Return the entries verbatim, starting at the beginning of the data listing and ending at the line containing "Action: tap(33, 173)", with both ends included.

[Data listing]
******************************
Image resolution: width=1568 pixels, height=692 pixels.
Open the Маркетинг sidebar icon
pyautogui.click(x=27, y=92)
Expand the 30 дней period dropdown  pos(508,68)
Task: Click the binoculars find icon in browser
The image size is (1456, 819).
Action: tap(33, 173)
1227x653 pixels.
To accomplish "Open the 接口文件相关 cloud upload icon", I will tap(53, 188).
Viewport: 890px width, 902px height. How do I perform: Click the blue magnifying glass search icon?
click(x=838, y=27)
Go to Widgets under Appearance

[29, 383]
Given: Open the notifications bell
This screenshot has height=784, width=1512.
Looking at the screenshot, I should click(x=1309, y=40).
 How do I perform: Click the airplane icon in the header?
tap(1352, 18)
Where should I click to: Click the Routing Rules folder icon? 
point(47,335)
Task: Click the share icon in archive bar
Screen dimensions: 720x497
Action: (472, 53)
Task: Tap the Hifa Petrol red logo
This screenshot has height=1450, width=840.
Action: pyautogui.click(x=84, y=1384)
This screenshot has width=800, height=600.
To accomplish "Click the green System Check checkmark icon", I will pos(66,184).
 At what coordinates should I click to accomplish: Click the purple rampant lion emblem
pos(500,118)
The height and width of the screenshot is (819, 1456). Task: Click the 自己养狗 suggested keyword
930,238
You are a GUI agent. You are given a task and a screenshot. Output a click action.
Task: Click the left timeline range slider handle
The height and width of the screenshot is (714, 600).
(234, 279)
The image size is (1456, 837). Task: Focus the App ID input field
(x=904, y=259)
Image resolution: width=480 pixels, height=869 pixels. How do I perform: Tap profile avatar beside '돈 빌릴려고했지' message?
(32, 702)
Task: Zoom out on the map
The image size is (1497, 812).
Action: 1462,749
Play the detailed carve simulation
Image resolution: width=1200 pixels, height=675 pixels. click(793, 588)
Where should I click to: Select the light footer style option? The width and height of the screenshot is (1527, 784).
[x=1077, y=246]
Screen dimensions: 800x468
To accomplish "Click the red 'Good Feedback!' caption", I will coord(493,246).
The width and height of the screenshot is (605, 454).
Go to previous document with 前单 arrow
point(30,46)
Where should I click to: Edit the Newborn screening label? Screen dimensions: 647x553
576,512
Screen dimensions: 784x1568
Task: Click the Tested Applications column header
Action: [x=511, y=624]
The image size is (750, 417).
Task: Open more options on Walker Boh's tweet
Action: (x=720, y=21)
******************************
WRITTEN RESPONSE -
Image resolution: width=1568 pixels, height=692 pixels.
Open the Маркетинг sidebar icon
pyautogui.click(x=27, y=92)
Expand the 30 дней period dropdown  pos(508,68)
Task: Click the binoculars find icon in browser
The image size is (1456, 819).
Action: tap(33, 173)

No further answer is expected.